#### APPLY WHAT YOU READ
1. Reproduce the cycling advice passage starting at the words "The weather forecast" and ending after "a soggy bum.", replacing "saddle" with "seat".
2. Answer these questions from the cycling advice passage:
(a) Why does the writer avoid cycling in central London?
(b) What does the writer's handbag double as?
(c) What should you put over the saddle?
3. Continue the cycling advice passage from its final sentence.

#### SELECTED PASSAGE
5 Avoid the all-or-nothing fallacy

The weather forecast is the enemy of cycling morale. But even if rain is due, the odds are that if it is dry when you start out, you will not get wet. And with a little flexibility in your working hours, you will be able to have a dry run home, too. But it is better to cycle a couple of times a week than not to cycle at all. I do not cycle in central London, because I have had too many near misses with cab doors and happy-hour revellers, so if I am going out in the evening – obviously a fond memory at this moment in time – I will often ride to a nearby station and hop on the tube. So as not to arrive looking like Tin Man from The Wizard of Oz, I have a passably elegant handbag that doubles as a backpack. Try to carry a waterproof bag to put over the saddle, because there are few things more demoralising than riding home at midnight with a soggy bum.

#### PROVIDED MATERIAL

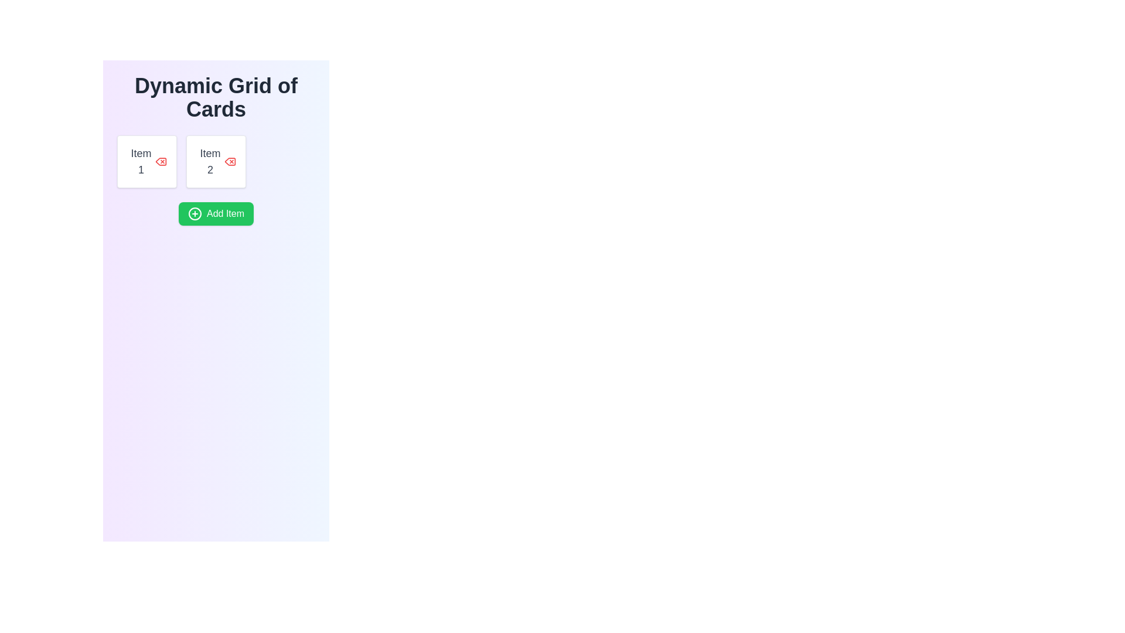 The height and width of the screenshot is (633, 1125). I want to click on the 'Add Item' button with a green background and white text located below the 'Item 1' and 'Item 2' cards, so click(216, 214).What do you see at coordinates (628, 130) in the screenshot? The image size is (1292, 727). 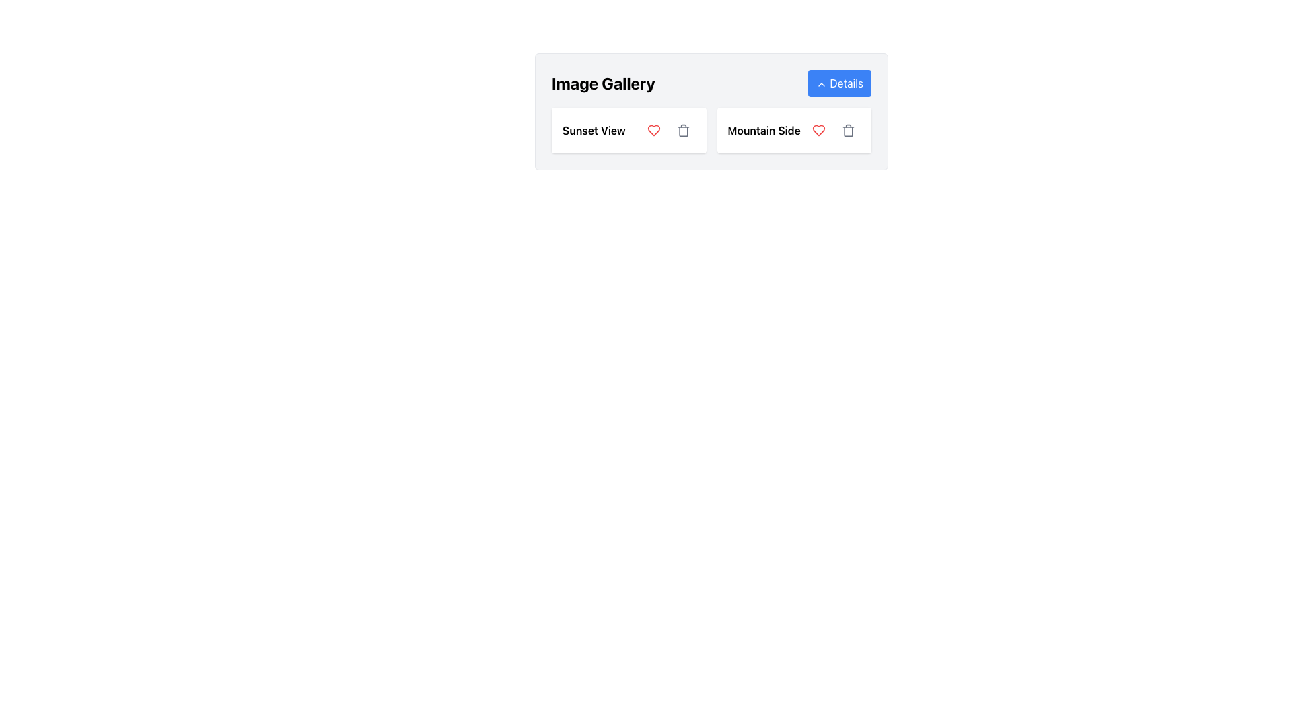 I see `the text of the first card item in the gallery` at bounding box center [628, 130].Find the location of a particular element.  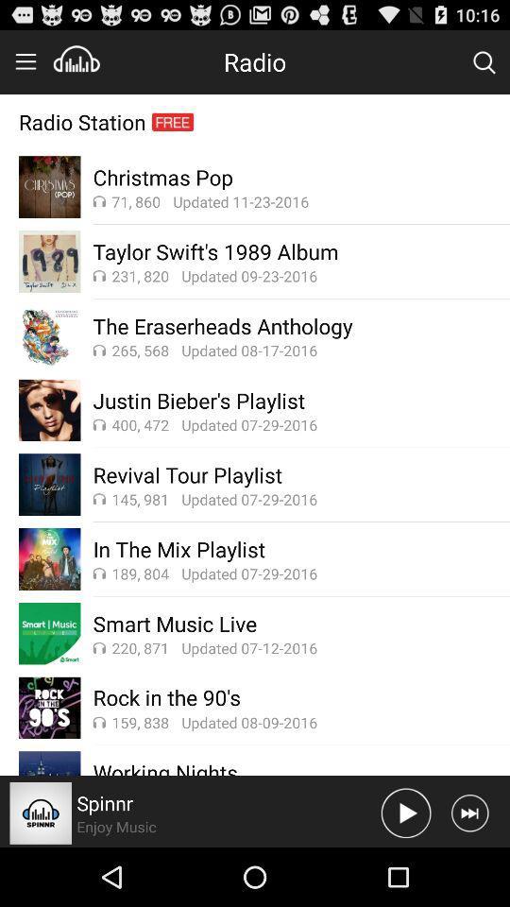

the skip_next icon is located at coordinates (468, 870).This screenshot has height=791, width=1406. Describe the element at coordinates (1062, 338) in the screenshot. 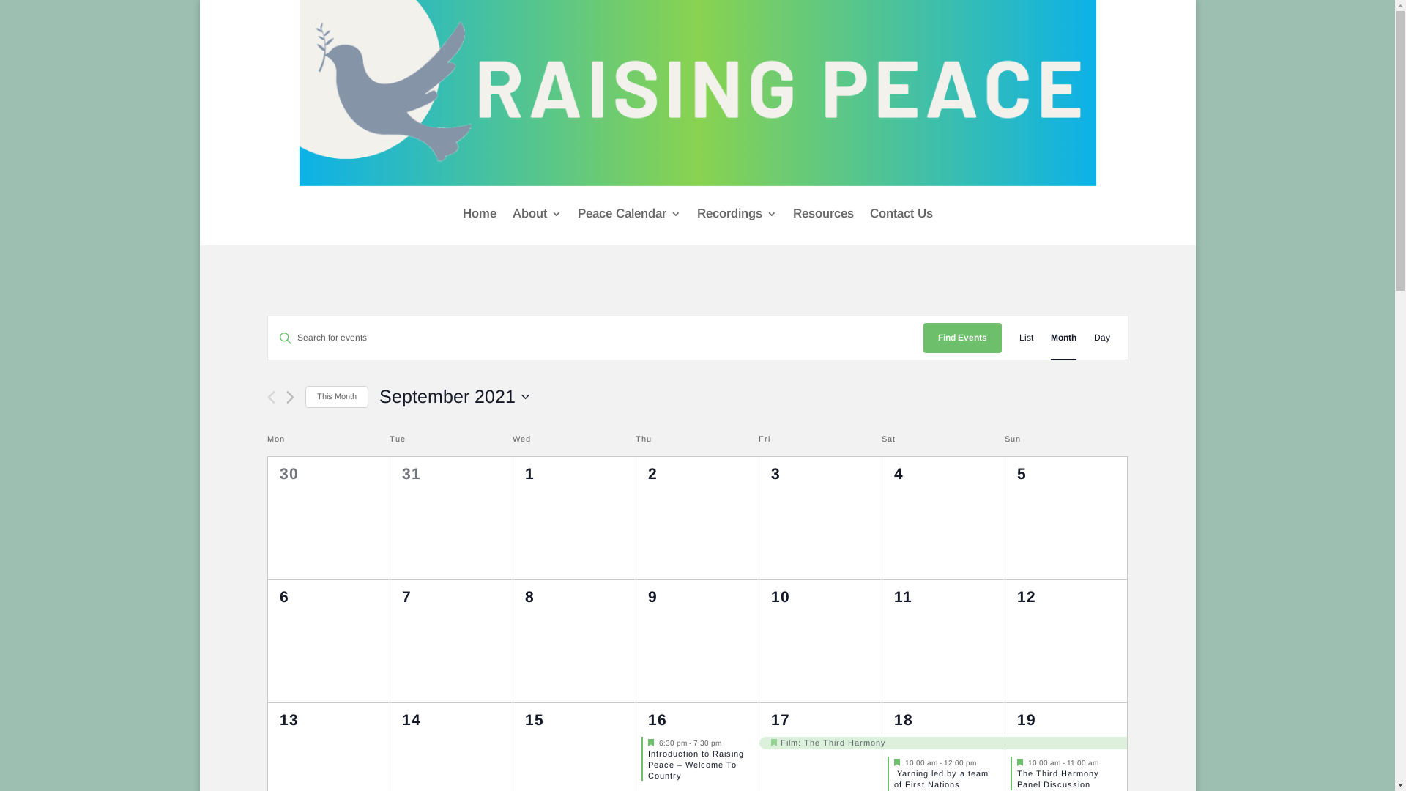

#### TASK RESPONSES
1.
The weather forecast is the enemy of cycling morale. But even if rain is due, the odds are that if it is dry when you start out, you will not get wet. And with a little flexibility in your working hours, you will be able to have a dry run home, too. But it is better to cycle a couple of times a week than not to cycle at all. I do not cycle in central London, because I have had too many near misses with cab doors and happy-hour revellers, so if I am going out in the evening – obviously a fond memory at this moment in time – I will often ride to a nearby station and hop on the tube. So as not to arrive looking like Tin Man from The Wizard of Oz, I have a passably elegant handbag that doubles as a backpack. Try to carry a waterproof bag to put over the seat, because there are few things more demoralising than riding home at midnight with a soggy bum.

2.
(a) The writer has had too many near misses with cab doors and happy-hour revellers.
(b) A backpack.
(c) A waterproof bag.

3.
6 A pannier is not just for carrying things

Handlebar baskets look good but are hopeless when it rains, while dangling shopping bags from them is a shortcut to A&E and nobody wants to end up there. A sturdy pair of rear-mounted panniers, preferably with reflectors or in a bright colour, will keep your centre of gravity low, which is good for balance, while encouraging motorists to give you a wider berth. No one is going to pick a fight with a pair of yellow Ortliebs.

7 Never forget your pump

Think about what you need to carry around with you and equip yourself accordingly. Always carry waterproofs, a spare inner tube and one of those dinky little pumps. Now’s the time to teach yourself to fix a puncture, but even if you can’t, the roads are paved with cycle samaritans who will be willing to help if you can provide the tube. You can even be one yourself from time to time.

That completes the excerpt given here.